Should I stay or maybe cry? If life is moving why should I?

The compliment to Waves, this song is about Virginia’s widower and presumably the life he led after her death. It is, as much as is possible for a twee pop song to be, almost a road trip kind of composition - For reasons I cannot fully articulate, it reminds me of Paul Williams (especially “Moving Right Along” from the Muppet movie.) It also contains many wonderful moments of baroque-pop style composition, like the harmonized flute and oboe in tango time near the end of the song. But most compelling are the mournful lyrics set to twangy guitars that articulate the pain of a man lost both in grief, and in obscurity that only comes from being the lesser member of a famous marriage. (Ted Hughes totally knows how you feel.
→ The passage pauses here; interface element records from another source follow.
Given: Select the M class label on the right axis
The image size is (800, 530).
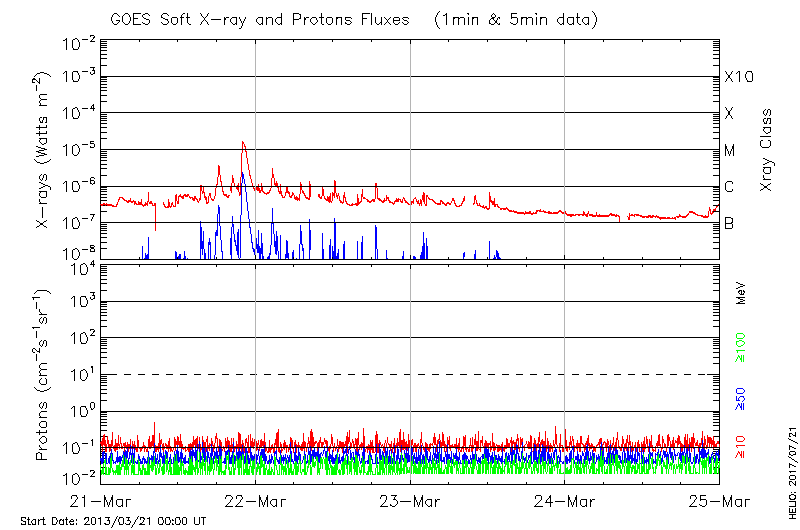Looking at the screenshot, I should pyautogui.click(x=730, y=151).
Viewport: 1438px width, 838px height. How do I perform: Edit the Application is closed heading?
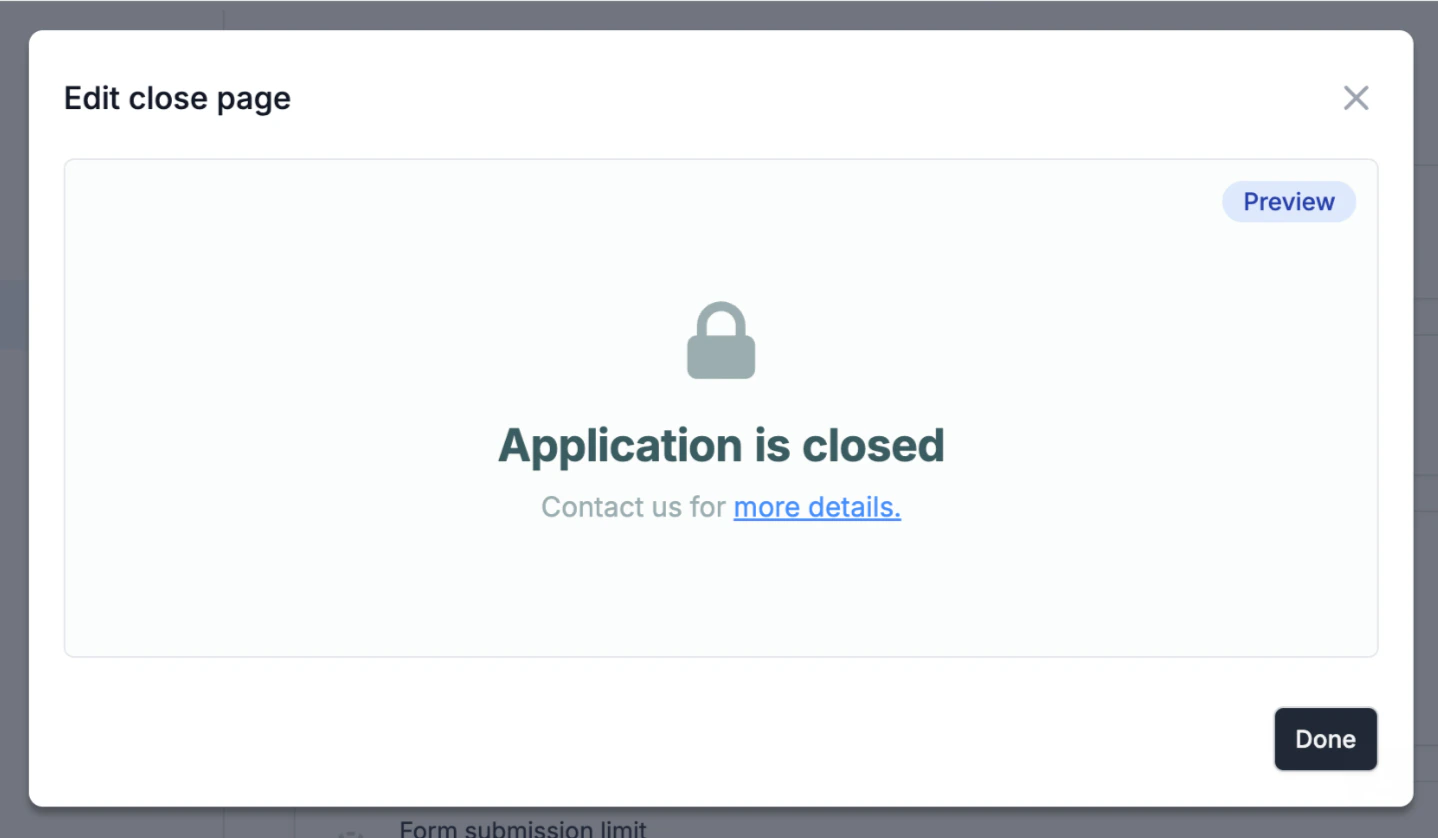(x=721, y=445)
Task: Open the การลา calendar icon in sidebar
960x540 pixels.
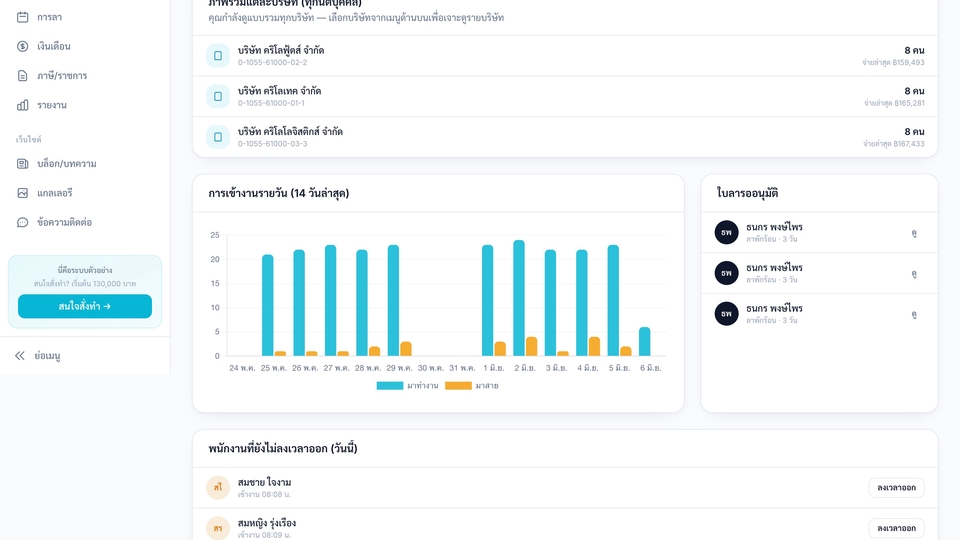Action: (23, 17)
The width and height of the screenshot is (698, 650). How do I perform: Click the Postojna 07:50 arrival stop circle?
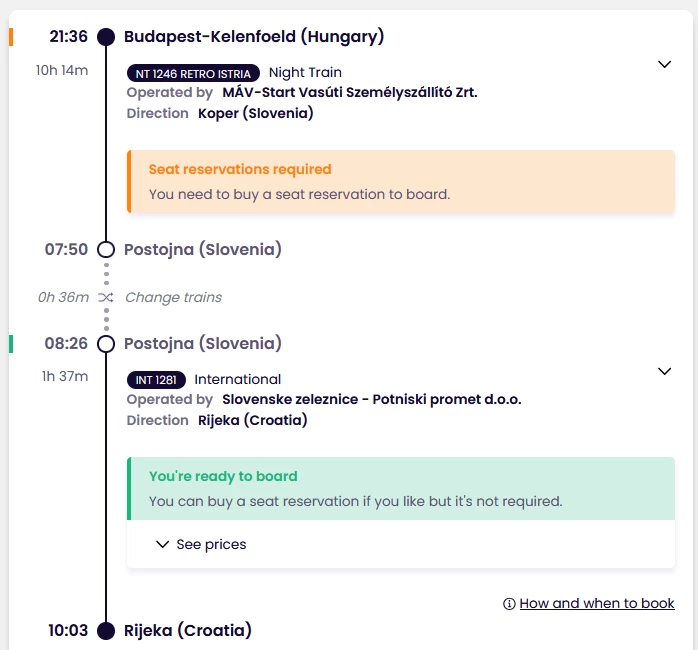[106, 250]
I promise.) It's gorgeous tribute to second chances, and to second runners up.

Track Three: Ms. Bentwich

And though you wonder on Ms. Bentwich
I'm sorry for the sun, but you know it never comes
And though you wonder on Ms. Bentwich
I never loved you at all

This is the strangest of all the EP's tracks in subject and composition. Maynard Keynes was the 20th century's most important economist, a genius who envisioned a system1 by which the healthy economies are supported and strengthened by massive government intervention. His ideas led to the kind of wide-sweeping policies that typified the New Deal and defined mid 20th century economics in Western nations2. The song dedicated to him has absolutely nothing to say about his economic ideas - it's about an affair with (and subsequent rejection of) a woman named Ms. Bentwich (who may be Helen Bentwich, Union Activist and failed Labour Party candidate who was a contemporary of Keynes). Firmly sounding like Village Green Preservation Society era The Kinks, it opens with soft birdsong that builds into keys, strings and mid 60s McCartney style piano riffs. It changes tempo and time signature several times, finally ending with a Left Banke inspired harpsichord fade out that is, for lack of a better way to put it, fucking awesome. While not leaving you particularly enlightened as to the content of Mr. Keynes' character, it's certainly nice to know that Princeton can envision the human frailties of a man who changed the entire world and yet remains largely unknown outside of politics3.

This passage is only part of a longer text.